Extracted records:

[Start of Attachment]

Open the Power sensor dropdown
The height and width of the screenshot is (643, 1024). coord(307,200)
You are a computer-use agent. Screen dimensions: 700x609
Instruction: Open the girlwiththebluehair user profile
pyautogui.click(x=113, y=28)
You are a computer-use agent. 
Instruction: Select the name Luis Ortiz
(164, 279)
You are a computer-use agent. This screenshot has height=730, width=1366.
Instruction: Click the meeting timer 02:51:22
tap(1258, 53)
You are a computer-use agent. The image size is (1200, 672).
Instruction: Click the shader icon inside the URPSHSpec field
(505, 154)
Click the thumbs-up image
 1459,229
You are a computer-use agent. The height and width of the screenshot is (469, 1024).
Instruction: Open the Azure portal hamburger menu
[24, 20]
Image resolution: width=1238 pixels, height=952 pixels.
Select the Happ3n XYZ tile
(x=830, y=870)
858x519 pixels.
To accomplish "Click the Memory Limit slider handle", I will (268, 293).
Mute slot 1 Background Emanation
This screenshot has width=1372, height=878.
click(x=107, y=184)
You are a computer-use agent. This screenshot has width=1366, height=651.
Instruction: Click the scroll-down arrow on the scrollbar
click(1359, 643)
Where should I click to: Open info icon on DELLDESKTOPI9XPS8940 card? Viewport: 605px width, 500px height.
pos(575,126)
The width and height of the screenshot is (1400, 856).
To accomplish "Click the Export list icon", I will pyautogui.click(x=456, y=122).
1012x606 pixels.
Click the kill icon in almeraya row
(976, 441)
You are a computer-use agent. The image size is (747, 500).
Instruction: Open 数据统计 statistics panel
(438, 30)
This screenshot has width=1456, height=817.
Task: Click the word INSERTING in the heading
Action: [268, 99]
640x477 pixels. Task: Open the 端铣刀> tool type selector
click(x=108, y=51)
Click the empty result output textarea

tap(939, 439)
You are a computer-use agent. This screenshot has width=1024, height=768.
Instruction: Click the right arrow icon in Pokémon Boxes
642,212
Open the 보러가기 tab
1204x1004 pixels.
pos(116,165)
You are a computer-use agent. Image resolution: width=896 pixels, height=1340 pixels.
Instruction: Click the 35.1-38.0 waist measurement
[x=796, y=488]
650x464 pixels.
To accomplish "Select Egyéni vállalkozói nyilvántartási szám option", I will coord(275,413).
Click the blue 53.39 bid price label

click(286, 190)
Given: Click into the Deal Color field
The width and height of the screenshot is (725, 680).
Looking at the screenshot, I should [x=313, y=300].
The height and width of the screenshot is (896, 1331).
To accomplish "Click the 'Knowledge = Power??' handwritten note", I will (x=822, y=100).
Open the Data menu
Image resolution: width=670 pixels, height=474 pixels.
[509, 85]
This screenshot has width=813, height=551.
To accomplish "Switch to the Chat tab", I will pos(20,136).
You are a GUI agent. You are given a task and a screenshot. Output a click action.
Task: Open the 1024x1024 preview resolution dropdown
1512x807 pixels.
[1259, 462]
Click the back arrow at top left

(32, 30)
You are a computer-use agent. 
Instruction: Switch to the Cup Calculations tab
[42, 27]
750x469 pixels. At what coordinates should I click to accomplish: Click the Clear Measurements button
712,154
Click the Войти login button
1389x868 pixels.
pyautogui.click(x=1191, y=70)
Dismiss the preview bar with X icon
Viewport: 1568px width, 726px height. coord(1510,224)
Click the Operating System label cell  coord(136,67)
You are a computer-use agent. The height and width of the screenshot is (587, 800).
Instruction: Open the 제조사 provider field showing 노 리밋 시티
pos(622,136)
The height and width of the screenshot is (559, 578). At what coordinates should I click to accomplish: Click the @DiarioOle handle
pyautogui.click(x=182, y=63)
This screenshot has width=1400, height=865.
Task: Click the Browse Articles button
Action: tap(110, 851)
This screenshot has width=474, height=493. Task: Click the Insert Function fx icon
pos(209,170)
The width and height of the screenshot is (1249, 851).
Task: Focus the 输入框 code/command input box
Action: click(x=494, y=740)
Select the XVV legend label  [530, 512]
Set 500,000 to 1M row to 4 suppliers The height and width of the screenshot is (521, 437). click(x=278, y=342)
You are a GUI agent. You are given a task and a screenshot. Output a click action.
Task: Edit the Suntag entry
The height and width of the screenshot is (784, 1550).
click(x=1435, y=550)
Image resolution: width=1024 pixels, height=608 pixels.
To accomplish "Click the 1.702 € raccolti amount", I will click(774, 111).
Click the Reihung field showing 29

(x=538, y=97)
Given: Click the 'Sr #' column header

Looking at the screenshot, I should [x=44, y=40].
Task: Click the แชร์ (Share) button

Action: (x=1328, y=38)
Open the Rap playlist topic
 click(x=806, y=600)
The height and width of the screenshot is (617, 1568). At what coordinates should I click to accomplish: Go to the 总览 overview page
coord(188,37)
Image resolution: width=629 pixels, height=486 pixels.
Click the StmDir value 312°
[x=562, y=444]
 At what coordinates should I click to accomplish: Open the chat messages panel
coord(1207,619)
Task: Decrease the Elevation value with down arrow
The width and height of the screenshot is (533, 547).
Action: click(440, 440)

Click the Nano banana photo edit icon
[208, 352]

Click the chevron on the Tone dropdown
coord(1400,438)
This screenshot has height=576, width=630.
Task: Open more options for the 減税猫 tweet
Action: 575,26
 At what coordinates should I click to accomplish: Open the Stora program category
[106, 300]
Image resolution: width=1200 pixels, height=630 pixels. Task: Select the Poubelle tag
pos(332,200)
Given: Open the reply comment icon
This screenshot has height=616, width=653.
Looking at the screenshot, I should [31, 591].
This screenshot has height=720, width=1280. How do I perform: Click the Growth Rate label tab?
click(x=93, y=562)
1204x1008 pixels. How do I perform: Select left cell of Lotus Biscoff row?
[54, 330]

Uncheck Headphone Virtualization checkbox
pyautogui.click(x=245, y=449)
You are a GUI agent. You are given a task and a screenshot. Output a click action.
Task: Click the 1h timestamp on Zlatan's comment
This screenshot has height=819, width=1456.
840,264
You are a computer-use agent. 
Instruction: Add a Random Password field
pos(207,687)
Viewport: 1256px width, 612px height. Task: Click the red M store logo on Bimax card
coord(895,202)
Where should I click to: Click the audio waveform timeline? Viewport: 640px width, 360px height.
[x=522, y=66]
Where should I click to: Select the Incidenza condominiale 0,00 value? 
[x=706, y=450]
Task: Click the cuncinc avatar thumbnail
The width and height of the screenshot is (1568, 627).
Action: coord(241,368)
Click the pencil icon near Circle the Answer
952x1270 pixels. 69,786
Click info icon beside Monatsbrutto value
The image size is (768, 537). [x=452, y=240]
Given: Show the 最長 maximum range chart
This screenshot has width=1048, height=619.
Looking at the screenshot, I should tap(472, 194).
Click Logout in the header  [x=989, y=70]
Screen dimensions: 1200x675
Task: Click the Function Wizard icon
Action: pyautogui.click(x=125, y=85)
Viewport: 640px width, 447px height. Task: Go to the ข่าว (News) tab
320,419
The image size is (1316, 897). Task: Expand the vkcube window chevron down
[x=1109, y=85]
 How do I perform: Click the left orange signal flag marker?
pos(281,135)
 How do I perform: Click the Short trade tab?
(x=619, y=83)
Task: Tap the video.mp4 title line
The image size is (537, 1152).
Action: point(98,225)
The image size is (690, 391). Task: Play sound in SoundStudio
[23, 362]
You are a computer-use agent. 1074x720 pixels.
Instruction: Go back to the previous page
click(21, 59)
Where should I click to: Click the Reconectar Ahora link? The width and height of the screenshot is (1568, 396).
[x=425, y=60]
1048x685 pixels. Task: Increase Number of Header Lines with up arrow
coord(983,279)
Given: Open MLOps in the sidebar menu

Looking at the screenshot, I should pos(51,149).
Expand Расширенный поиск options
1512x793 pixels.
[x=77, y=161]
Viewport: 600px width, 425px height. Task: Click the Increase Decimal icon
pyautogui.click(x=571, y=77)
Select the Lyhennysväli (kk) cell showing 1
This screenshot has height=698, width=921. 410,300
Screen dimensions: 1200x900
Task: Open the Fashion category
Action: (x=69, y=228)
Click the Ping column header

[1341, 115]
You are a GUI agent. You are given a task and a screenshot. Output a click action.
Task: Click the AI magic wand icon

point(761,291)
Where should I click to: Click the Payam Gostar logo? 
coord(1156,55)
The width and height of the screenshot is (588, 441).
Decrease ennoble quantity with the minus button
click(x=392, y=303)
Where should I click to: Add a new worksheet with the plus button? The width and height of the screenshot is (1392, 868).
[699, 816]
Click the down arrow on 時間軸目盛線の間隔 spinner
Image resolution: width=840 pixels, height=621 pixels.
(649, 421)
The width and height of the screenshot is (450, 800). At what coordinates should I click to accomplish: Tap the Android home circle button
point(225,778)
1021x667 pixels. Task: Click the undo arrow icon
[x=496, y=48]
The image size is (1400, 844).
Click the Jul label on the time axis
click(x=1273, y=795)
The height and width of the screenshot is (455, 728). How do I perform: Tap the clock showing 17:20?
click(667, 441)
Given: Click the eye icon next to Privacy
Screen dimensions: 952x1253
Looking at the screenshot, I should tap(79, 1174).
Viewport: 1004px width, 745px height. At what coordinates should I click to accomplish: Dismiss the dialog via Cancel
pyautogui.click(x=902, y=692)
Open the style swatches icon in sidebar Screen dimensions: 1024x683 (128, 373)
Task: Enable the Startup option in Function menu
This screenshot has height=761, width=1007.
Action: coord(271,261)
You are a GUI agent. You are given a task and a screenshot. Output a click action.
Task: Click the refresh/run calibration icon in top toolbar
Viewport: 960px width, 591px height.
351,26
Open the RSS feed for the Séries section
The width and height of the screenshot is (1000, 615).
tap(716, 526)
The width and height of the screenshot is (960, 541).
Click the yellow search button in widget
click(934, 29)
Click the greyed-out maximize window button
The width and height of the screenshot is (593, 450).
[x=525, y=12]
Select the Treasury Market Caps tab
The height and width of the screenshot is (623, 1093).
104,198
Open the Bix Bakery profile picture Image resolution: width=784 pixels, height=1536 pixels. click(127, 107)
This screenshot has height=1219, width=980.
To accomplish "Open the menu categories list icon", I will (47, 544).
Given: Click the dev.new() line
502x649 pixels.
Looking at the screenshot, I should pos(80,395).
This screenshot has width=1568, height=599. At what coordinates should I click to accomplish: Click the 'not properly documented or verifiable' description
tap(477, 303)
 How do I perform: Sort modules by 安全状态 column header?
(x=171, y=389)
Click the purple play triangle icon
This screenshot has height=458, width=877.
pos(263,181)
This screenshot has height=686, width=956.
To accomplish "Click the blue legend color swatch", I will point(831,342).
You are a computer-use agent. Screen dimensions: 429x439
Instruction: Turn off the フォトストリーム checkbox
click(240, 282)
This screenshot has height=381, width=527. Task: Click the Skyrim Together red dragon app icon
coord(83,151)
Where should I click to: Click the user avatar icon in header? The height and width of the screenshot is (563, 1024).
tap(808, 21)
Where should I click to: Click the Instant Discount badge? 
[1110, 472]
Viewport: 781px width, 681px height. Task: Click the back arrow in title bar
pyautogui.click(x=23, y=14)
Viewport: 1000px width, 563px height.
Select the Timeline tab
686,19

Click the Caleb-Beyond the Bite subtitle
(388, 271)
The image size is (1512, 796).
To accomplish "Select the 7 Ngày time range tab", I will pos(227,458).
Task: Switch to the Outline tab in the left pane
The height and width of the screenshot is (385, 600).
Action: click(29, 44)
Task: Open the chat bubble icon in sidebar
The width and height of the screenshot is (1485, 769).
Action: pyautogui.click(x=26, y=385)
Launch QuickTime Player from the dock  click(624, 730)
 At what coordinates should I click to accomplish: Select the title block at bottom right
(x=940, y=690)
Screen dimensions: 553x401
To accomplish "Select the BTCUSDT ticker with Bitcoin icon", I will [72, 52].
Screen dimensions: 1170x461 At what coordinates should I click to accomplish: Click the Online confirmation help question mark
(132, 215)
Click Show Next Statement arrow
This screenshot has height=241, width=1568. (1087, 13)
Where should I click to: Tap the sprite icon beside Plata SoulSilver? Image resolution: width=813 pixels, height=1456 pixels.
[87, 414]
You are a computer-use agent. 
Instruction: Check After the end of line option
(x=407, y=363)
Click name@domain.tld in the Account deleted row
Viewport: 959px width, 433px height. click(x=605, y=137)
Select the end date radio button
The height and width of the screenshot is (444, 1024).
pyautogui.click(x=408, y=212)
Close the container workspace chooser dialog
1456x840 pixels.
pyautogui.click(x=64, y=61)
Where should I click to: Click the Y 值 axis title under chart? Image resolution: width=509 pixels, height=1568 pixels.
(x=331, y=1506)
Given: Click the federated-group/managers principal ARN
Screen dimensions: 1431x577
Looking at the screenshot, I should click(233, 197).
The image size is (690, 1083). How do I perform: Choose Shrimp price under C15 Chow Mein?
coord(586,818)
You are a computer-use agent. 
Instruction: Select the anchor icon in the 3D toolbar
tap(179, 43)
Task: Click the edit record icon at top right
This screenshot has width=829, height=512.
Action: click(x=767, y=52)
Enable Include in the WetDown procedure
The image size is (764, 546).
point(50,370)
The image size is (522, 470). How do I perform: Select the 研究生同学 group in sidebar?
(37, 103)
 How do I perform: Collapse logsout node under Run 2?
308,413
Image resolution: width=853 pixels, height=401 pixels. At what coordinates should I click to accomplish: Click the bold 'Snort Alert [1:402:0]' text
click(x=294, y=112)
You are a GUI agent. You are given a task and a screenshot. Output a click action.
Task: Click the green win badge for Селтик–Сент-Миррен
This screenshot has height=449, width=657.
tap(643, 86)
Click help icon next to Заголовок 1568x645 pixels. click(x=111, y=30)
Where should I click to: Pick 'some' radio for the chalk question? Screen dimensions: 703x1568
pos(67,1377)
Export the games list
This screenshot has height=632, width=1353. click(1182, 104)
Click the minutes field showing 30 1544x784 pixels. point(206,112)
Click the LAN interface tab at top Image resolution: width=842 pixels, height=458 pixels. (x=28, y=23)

[End of Attachment]

— Exercise directions —
Tell how many lines in the entries contain the string "comment". Give the number and nothing more.

— The answer —
2